• [TO DO]
• 1. In the ImLoc summary, what does the GPU-accelerated LO-RANSAC variant dramatically speed up?
• 2. Using the ImLoc summary, answer yes or no to each statement and quote the words that decide it: (a) the image-based map depends on a full 3-D reconstruction; (b) the RANSAC variant runs on the GPU; (c) a depth-estimation network is run on each reference image to produce a dense depth map.

• [EXTRACT]
● ● ● ● ●

[Paper] ImLoc: Revisiting Visual Localization with Image-based Representation

Published: 1 month ago (January 7, 2026 at 01:51 PM EST)

3 min read

Source: arXiv

Source: arXiv - 2601.04185v1

Overview

The paper ImLoc revisits visual localization—a core capability for AR, robotics, and autonomous navigation—by marrying the simplicity of 2‑D image‑based maps with the geometric richness of depth information. By attaching per‑image depth maps and leveraging modern dense matchers, the authors achieve state‑of‑the‑art accuracy while keeping storage and update costs low, making the approach attractive for real‑world deployments.

Key Contributions

Image‑centric map enriched with depth: Each reference image is paired with a dense depth estimate, enabling geometric reasoning without a full 3‑D reconstruction.
Dense matching pipeline: Utilizes recent learned dense matchers (e.g., LoFTR) to obtain reliable correspondences even under severe viewpoint or illumination changes.
GPU‑accelerated LO‑RANSAC: A highly parallel RANSAC variant that runs on the GPU, dramatically speeding up pose verification.
Compact compression scheme: Demonstrates that the image‑plus‑depth representation can be stored at a fraction of the size of traditional SfM point clouds while preserving accuracy.
State‑of‑the‑art results: Sets new benchmarks on several public localization datasets, outperforming both classic 2‑D methods and memory‑efficient 3‑D approaches.

Methodology

Map Construction
- Collect a set of reference images covering the target environment.
- Run a depth‑estimation network (e.g., MiDaS or a multi‑view stereo module) on each image to produce a dense depth map.

● ● ● ● ●

• [ENTRIES PROVIDED]
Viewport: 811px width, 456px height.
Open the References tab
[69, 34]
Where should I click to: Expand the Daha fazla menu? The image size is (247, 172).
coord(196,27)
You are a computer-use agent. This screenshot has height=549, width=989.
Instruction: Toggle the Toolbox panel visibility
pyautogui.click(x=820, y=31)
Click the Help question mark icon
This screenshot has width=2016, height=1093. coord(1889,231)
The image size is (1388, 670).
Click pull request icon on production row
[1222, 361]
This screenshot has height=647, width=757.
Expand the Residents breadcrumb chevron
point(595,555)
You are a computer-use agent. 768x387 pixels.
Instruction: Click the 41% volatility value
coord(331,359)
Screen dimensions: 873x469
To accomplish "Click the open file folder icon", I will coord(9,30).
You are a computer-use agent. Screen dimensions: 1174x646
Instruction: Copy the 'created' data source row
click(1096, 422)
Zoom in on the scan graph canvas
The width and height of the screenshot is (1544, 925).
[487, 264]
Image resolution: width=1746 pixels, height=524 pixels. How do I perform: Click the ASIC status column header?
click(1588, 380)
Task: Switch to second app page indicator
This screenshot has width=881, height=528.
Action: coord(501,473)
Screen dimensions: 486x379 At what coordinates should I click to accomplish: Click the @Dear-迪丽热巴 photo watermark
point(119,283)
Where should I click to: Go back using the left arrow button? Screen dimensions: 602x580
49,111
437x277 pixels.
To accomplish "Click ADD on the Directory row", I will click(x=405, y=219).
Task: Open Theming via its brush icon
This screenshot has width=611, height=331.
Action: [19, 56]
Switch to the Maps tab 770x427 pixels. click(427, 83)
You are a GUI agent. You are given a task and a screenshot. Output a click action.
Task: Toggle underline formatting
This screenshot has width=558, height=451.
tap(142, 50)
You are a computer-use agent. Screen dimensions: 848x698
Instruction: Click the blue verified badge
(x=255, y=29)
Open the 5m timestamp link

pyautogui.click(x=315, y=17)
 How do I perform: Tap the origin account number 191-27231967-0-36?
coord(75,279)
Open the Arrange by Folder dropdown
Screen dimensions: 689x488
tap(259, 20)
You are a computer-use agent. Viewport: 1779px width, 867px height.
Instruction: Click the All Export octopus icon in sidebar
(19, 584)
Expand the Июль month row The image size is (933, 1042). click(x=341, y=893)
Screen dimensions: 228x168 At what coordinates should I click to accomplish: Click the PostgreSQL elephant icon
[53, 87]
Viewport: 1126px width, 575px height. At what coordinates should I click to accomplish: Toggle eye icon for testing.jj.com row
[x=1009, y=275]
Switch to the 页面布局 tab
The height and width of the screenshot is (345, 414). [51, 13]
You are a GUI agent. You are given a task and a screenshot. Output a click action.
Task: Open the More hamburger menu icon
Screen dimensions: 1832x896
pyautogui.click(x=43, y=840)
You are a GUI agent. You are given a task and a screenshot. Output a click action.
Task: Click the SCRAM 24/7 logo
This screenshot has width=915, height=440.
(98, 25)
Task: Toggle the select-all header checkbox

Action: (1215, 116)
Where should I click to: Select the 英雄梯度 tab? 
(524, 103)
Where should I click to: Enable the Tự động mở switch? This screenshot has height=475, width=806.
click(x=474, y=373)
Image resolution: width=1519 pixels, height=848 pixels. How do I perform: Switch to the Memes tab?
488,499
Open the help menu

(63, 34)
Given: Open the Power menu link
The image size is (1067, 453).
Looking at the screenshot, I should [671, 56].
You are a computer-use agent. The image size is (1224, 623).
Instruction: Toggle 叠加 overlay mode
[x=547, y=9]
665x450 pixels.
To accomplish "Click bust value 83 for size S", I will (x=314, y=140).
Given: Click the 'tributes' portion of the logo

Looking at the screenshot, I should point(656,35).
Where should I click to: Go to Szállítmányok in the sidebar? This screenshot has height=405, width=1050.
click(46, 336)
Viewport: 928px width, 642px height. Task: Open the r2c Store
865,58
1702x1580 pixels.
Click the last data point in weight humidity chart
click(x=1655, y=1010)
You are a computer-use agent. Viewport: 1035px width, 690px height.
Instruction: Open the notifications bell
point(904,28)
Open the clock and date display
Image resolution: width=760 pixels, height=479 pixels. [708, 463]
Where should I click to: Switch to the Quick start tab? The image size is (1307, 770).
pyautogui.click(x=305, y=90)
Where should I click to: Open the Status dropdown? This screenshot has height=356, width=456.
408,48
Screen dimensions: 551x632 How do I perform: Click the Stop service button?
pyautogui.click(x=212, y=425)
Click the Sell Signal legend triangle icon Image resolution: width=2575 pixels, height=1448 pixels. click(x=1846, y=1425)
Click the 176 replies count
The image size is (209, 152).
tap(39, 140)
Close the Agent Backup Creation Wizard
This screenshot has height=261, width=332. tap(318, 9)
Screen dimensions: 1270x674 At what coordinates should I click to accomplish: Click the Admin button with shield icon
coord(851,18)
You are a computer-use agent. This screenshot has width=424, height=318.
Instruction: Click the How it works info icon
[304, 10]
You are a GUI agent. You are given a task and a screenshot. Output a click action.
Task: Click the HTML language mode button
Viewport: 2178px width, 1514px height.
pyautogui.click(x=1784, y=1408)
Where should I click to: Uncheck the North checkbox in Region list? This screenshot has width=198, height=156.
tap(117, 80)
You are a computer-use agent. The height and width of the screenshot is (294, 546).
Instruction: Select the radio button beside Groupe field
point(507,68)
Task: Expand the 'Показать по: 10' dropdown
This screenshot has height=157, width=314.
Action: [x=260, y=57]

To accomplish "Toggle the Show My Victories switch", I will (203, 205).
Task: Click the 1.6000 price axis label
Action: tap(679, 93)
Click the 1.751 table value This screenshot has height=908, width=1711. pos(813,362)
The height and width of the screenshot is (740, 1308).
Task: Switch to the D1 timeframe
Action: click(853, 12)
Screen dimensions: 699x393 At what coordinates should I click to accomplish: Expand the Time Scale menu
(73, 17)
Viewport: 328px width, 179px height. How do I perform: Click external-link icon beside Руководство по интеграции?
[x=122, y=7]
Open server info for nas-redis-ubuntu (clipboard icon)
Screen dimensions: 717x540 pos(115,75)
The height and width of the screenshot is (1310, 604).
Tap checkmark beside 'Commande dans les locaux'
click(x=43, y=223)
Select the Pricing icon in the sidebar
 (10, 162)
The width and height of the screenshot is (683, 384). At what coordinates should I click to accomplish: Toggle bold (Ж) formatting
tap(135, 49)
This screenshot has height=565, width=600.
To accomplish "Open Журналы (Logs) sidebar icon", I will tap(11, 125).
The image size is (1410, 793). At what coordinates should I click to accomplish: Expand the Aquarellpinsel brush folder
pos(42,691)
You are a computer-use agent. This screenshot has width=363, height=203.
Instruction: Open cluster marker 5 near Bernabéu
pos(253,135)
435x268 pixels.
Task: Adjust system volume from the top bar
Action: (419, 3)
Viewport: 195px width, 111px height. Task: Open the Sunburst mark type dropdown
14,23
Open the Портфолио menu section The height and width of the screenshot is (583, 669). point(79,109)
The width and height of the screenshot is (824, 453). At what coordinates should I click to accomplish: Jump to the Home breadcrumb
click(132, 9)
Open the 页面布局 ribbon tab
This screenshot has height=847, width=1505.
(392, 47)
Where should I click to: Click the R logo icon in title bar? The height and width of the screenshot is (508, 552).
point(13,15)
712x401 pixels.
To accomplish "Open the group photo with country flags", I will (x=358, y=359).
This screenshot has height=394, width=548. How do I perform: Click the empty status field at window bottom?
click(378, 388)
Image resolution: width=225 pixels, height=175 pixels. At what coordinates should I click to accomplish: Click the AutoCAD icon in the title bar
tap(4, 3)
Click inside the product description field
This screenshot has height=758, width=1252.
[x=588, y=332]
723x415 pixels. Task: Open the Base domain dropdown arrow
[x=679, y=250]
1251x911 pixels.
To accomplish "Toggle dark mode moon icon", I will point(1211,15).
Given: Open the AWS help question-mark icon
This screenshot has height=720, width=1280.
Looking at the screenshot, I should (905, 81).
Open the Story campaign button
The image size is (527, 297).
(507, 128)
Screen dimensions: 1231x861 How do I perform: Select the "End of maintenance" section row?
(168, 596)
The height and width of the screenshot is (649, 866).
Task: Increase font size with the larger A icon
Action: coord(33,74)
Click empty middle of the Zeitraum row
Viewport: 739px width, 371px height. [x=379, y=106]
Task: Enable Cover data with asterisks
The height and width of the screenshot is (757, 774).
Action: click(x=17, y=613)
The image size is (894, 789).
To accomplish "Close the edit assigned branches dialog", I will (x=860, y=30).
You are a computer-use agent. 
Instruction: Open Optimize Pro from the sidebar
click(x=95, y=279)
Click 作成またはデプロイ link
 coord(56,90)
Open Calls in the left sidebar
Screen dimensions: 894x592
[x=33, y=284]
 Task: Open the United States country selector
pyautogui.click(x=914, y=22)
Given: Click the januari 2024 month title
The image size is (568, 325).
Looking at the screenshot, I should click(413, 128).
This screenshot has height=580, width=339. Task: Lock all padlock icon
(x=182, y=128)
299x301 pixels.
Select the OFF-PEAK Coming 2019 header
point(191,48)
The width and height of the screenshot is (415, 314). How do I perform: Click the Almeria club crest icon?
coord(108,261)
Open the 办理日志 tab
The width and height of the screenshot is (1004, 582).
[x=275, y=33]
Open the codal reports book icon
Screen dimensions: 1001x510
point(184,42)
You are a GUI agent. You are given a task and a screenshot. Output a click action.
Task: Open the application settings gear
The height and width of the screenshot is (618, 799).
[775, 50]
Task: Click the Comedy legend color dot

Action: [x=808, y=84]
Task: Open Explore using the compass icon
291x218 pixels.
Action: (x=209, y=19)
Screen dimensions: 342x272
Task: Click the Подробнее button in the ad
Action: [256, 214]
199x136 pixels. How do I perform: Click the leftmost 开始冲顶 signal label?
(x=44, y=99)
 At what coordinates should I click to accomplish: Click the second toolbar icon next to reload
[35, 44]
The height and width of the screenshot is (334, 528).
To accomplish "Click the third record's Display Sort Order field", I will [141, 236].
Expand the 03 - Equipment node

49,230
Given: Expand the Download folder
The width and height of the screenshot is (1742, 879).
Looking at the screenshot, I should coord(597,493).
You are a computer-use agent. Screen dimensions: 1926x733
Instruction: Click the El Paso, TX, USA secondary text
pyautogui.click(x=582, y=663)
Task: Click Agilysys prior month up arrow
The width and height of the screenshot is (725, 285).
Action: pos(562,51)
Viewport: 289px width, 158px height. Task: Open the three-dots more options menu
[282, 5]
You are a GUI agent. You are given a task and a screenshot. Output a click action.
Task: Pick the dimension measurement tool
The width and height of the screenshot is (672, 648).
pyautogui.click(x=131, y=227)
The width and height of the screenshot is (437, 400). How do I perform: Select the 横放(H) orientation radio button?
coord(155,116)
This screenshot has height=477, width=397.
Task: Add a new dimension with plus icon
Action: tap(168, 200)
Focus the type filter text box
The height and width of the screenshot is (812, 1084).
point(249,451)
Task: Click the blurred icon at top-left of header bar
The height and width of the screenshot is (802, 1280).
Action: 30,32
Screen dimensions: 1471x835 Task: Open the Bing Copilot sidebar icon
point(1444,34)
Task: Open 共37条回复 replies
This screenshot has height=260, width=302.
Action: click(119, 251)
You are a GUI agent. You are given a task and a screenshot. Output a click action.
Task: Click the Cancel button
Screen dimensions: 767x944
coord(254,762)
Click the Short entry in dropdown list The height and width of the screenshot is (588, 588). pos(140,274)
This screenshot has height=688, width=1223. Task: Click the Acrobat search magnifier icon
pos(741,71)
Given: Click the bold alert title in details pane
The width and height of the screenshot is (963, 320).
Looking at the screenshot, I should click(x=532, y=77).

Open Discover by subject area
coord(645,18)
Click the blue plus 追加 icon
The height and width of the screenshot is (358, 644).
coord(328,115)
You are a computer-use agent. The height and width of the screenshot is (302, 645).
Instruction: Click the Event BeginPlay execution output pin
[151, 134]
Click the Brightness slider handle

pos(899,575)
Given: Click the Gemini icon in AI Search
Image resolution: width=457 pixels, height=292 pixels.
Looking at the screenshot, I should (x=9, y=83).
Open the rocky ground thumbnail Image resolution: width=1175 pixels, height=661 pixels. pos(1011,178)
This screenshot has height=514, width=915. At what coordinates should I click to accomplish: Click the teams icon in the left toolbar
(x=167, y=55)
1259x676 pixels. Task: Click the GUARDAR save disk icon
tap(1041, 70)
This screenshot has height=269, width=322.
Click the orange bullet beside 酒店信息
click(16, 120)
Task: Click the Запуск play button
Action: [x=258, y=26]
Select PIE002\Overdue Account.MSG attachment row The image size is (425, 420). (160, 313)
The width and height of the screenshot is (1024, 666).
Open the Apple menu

● ● ● ● ●

• [SOLUTIONS TO THE PROBLEMS]
• 1. It dramatically speeds up pose verification.

• 2.
(a) No: "enabling geometric reasoning without a full 3‑D reconstruction."
(b) Yes: "A highly parallel RANSAC variant that runs on the GPU"
(c) Yes: "Run a depth‑estimation network (e.g., MiDaS or a multi‑view stereo module) on each image to produce a dense depth map."